According to the U.S. Census Bureau, the county has an area of 5376 sqmi, of which 5340 sqmi is land and 35 sqmi (0.7%) is water.

===Geographic features===

- Casper Mountain
- Devil's Gate
- Hell's Half Acre
- Independence Rock
- Martin's Cove
- Teapot Rock

===Adjacent counties===

- Johnson County – north
- Converse County – east
- Albany County – southeast
- Carbon County – south
- Fremont County – west
- Washakie County – northwest

===Major highways===
- Interstate 25
- U.S. Highway 20
- U.S. Highway 26
- U.S. Highway 87
- U.S. Highway 287
- Wyoming Highway 220
- Wyoming Highway 251
- Wyoming Highway 252
- Wyoming Highway 253
- Wyoming Highway 256
- Wyoming Highway 257
- Wyoming Highway 258
- Wyoming Highway 259
- Wyoming Highway 387
- Wyoming Highway 487

===Transit===
- Casper Area Transit
- Express Arrow

==Geology==
Natrona County derives its name from the vast deposits of the mineral Natron found within the county. Of the 18 million tons of Natron consumed by American industry annually 17 Million tons is mined in Wyoming due to its purity.
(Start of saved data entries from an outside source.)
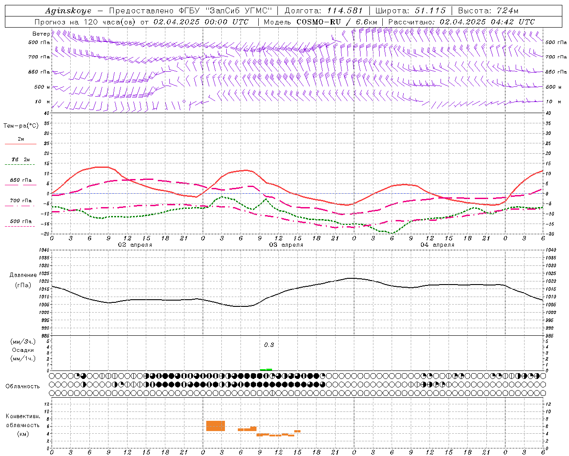Click the Облачность cloudiness row label
This screenshot has width=569, height=456.
point(23,386)
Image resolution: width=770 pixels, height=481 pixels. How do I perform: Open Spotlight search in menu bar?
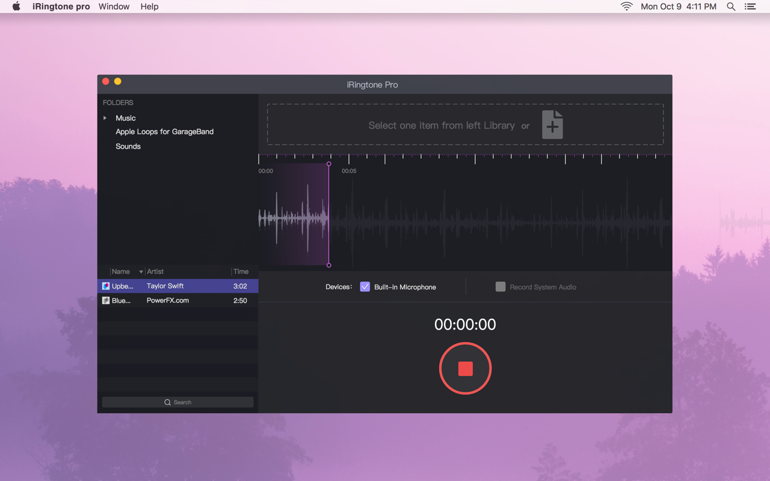731,7
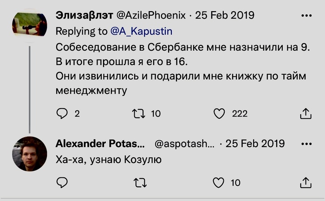Share the AzilePhoenix tweet
The height and width of the screenshot is (201, 325).
click(306, 113)
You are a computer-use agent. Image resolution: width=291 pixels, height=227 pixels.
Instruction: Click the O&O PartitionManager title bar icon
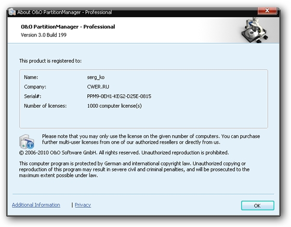(x=12, y=12)
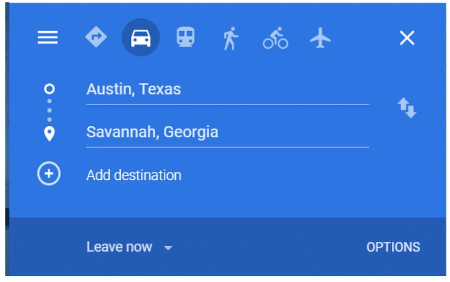Click the Add destination text
Image resolution: width=450 pixels, height=282 pixels.
point(134,176)
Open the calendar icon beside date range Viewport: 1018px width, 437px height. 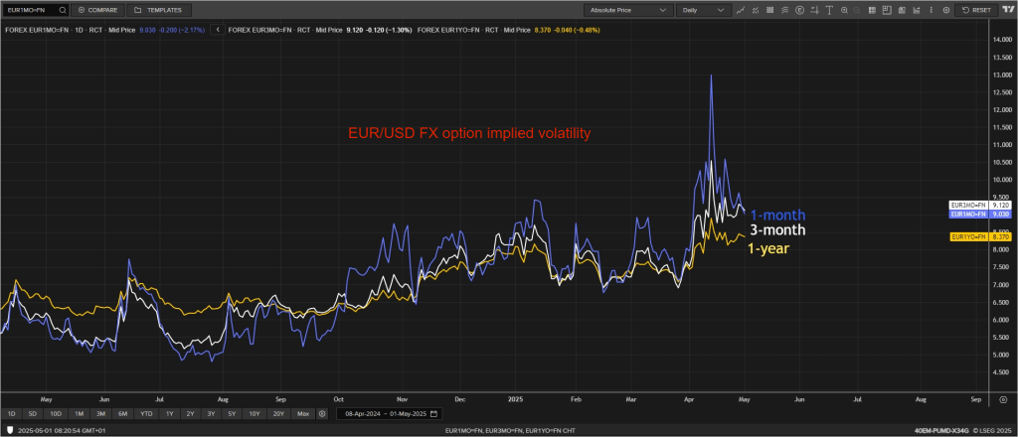pos(434,413)
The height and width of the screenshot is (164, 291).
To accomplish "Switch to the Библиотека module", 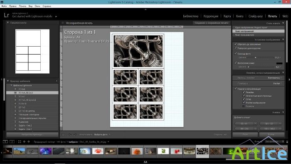I will coord(190,16).
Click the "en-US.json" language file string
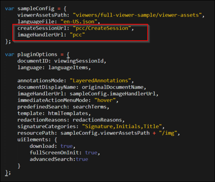Viewport: 215px width, 182px height. pos(79,22)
===National protected areas===
- Medicine Bow National Forest (part)
- Pathfinder National Wildlife Refuge (part)

==Demographics==

Historical population
| Census | Pop. | Note | %± |
| 1890 | 1,094 |  | — |
| 1900 | 1,785 |  | 63.2% |
| 1910 | 4,766 |  | 167.0% |
| 1920 | 14,635 |  | 207.1% |
| 1930 | 24,272 |  | 65.8% |
| 1940 | 23,858 |  | −1.7% |
| 1950 | 31,437 |  | 31.8% |
| 1960 | 49,623 |  | 57.8% |
| 1970 | 51,264 |  | 3.3% |
| 1980 | 71,856 |  | 40.2% |
| 1990 | 61,226 |  | −14.8% |
| 2000 | 66,533 |  | 8.7% |
| 2010 | 75,450 |  | 13.4% |
| 2020 | 79,955 |  | 6.0% |
| 2025 (est.) | 80,526 | Increase | 0.7% |
US Decennial Census 1870–2000 2010–2020

===2020 census===

As of the 2020 census, the county had a population of 79,955. Of the residents, 24.4% were under the age of 18 and 15.9% were 65 years of age or older; the median age was 37.6 years. For every 100 females there were 100.8 males, and for every 100 females age 18 and over there were 98.8 males.
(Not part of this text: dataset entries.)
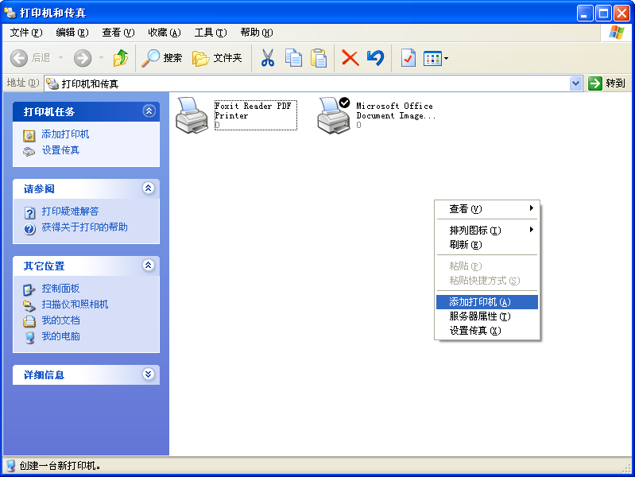Click the Up folder toolbar icon
635x477 pixels.
[x=121, y=58]
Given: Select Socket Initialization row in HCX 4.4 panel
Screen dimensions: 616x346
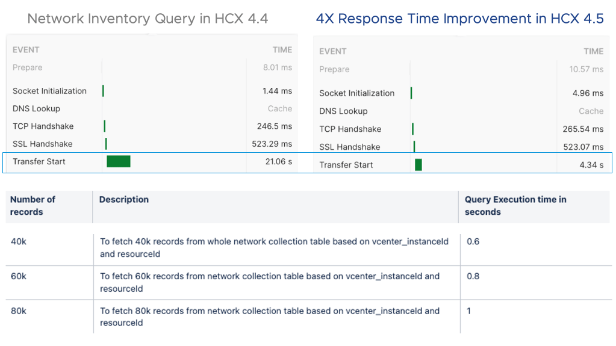Looking at the screenshot, I should pos(49,91).
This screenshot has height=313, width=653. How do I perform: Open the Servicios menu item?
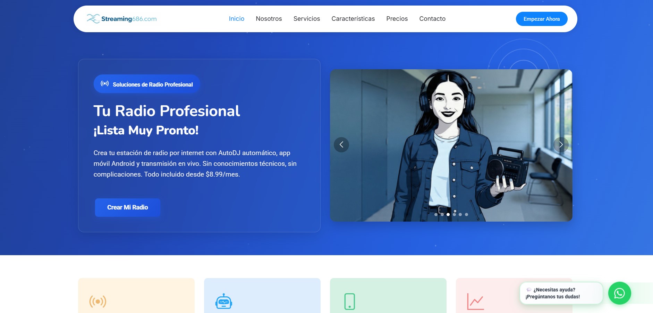(x=306, y=19)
Natrona County, Wyoming – Racial and ethnic composition Note: the US Census treats Hispanic/Latino as an ethnic category. This table excludes Latinos from the racial categories and assigns them to a separate category. Hispanics/Latinos may be of any race.
| Race / Ethnicity (NH = Non-Hispanic) | Pop 2000 | Pop 2010 | Pop 2020 | % 2000 | % 2010 | % 2020 |
|---|---|---|---|---|---|---|
| White alone (NH) | 61,023 | 67,191 | 66,614 | 91.72% | 89.05% | 83.31% |
| Black or African American alone (NH) | 473 | 621 | 729 | 0.71% | 0.82% | 0.91% |
| Native American or Alaska Native alone (NH) | 575 | 612 | 767 | 0.86% | 0.81% | 0.96% |
| Asian alone (NH) | 269 | 479 | 633 | 0.40% | 0.63% | 0.79% |
| Pacific Islander alone (NH) | 20 | 35 | 78 | 0.03% | 0.05% | 0.10% |
| Other race alone (NH) | 73 | 64 | 306 | 0.11% | 0.08% | 0.38% |
| Mixed race or Multiracial (NH) | 843 | 1,217 | 3,659 | 1.27% | 1.61% | 4.58% |
| Hispanic or Latino (any race) | 3,257 | 5,231 | 7,169 | 4.90% | 6.93% | 8.97% |
| Total | 66,533 | 75,450 | 79,955 | 100.00% | 100.00% | 100.00% |

The racial makeup of the county was 86.7% White, 1.0% Black or African American, 1.3% American Indian and Alaska Native, 0.8% Asian, 2.6% from some other race, and 7.5% from two or more races. Hispanic or Latino residents of any race comprised 9.0% of the population.

There were 32,699 households in the county, of which 30.4% had children under the age of 18 living with them and 24.4% had a female householder with no spouse or partner present. About 30.3% of all households were made up of individuals and 11.6% had someone living alone who was 65 years of age or older.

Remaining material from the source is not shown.